▶ [Yazılı talimat]: Mersin gezisini anlatan metni hiçbir değişiklik yapmadan baştan sona yazdır.

▶ [Sayfa alıntısı]:
--
Adana Mersin arası yaklaşık 1 saat süren tren yolculuğundan sonra Mersin Garına indim...Ümit Yaşar Oğuzcan’ın şiiri karşıladı beni... Mersin ‘de “Bir daha dünyaya gelirsem eğer, İsterim ömrümün her senesinde, Günlerim hep böyle geçsin Mersin’de”
Tren Garı hemen merkezde yer alıyor...Tabii ben ilk defa gittiğim için navigasyon yoluyla merkezde olduğumu anlıyorum, şehrin doğusuna doğru yürümeye başlıyorum...Bir de bakıyorum ki Hurma Ağaçları...Hava latif bir hava...Diyorum ki aynı bizim Antalya baharı...Ne ısırıyor rüzgar ne de bunaltıyor...
Şehrin doğusuna doğru Tekneler diye bir yer var...Balıkçı tekneleri bağlanmış kıyıya, restaurant gibi çalışıyorlar...Denizin kıyısında bir şehir...
--
▶ [Kayıtlı veriler]:
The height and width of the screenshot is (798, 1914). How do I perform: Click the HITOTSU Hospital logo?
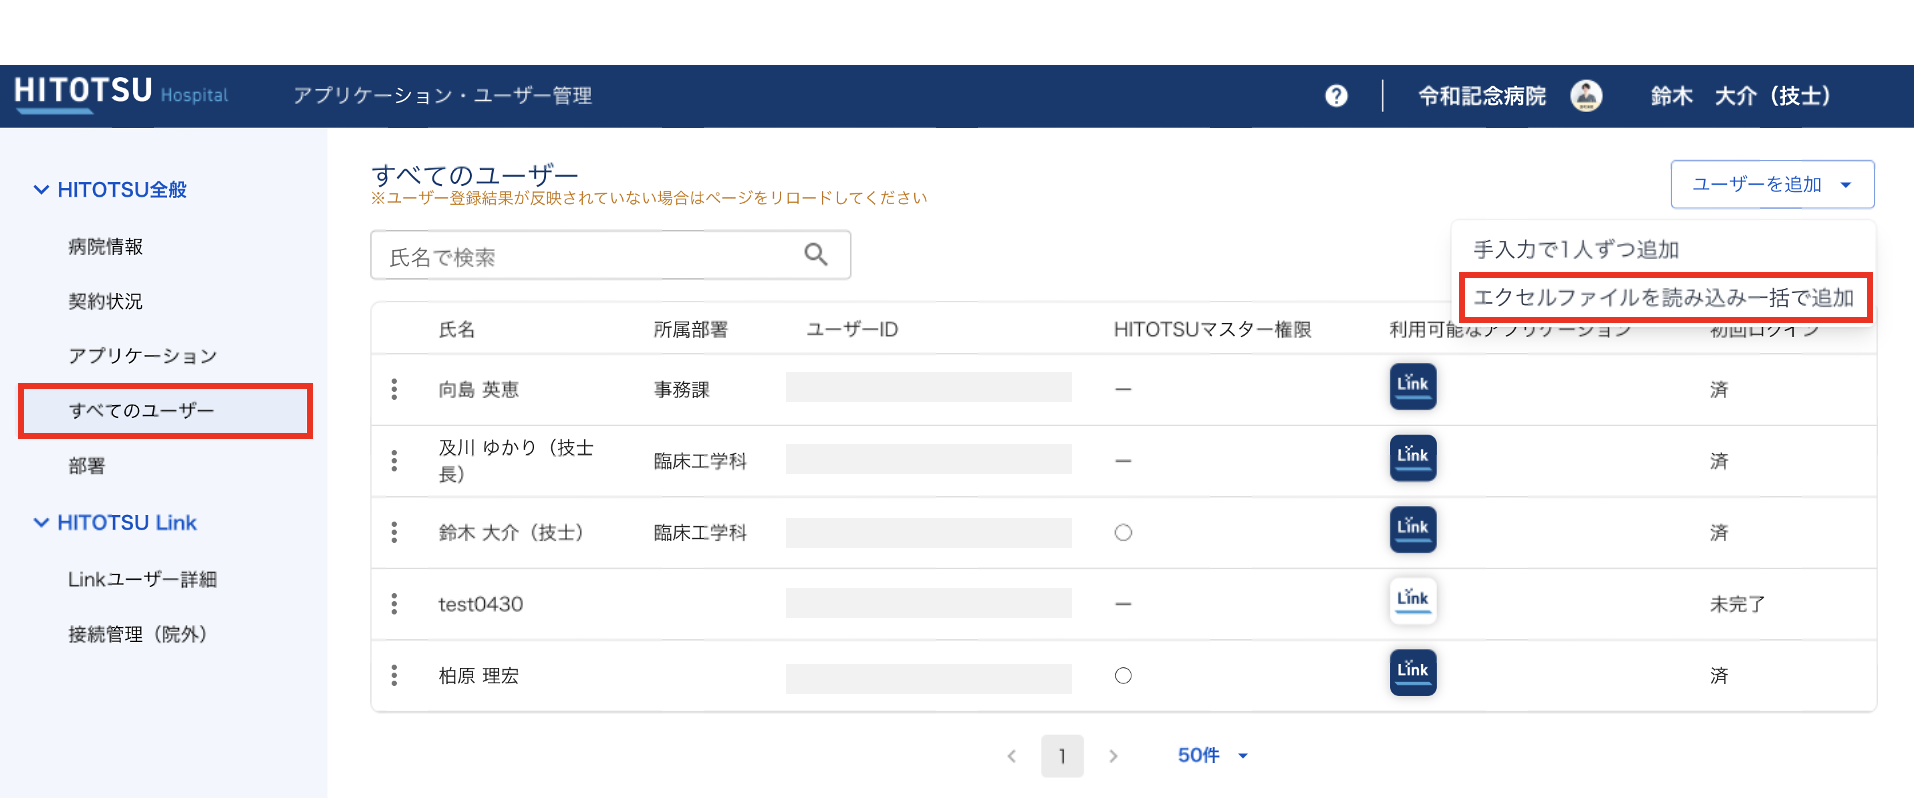click(x=121, y=93)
--
▶ [Sorunun çözümü]:
Adana Mersin arası yaklaşık 1 saat süren tren yolculuğundan sonra Mersin Garına indim...Ümit Yaşar Oğuzcan’ın şiiri karşıladı beni... Mersin ‘de “Bir daha dünyaya gelirsem eğer, İsterim ömrümün her senesinde, Günlerim hep böyle geçsin Mersin’de”
Tren Garı hemen merkezde yer alıyor...Tabii ben ilk defa gittiğim için navigasyon yoluyla merkezde olduğumu anlıyorum, şehrin doğusuna doğru yürümeye başlıyorum...Bir de bakıyorum ki Hurma Ağaçları...Hava latif bir hava...Diyorum ki aynı bizim Antalya baharı...Ne ısırıyor rüzgar ne de bunaltıyor...
Şehrin doğusuna doğru Tekneler diye bir yer var...Balıkçı tekneleri bağlanmış kıyıya, restaurant gibi çalışıyorlar...Denizin kıyısında bir şehir...